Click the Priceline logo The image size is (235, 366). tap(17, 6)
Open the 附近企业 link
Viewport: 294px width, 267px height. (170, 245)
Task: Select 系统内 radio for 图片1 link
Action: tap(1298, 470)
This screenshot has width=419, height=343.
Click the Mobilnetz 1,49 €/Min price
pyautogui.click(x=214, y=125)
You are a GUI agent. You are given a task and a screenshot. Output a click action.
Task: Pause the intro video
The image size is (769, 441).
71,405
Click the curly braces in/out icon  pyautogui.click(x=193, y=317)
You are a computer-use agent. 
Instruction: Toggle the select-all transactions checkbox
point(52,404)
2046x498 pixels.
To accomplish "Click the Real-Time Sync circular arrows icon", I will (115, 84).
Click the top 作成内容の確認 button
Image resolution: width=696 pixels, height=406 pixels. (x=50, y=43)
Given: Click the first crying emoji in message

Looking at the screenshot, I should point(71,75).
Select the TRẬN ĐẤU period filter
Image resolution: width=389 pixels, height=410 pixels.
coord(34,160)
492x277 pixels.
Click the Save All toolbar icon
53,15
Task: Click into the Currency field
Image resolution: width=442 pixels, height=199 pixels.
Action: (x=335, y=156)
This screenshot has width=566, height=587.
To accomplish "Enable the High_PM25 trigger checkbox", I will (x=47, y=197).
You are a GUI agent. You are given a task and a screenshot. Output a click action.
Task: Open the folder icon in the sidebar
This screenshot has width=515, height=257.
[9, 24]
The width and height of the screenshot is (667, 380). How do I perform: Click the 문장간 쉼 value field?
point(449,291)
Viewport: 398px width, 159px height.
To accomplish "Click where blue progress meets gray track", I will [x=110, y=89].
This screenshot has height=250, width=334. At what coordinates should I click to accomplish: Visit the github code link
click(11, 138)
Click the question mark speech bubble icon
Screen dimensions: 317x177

+ + +

▸ Aim of the task
Scan the material above and copy every line that holds the string "will".

▸ Your solution
To accomplish "Click the Real-Time Sync circular arrows icon", I will (115, 84).
To accomplish "Enable the High_PM25 trigger checkbox", I will (x=47, y=197).
To accomplish "Click where blue progress meets gray track", I will [x=110, y=89].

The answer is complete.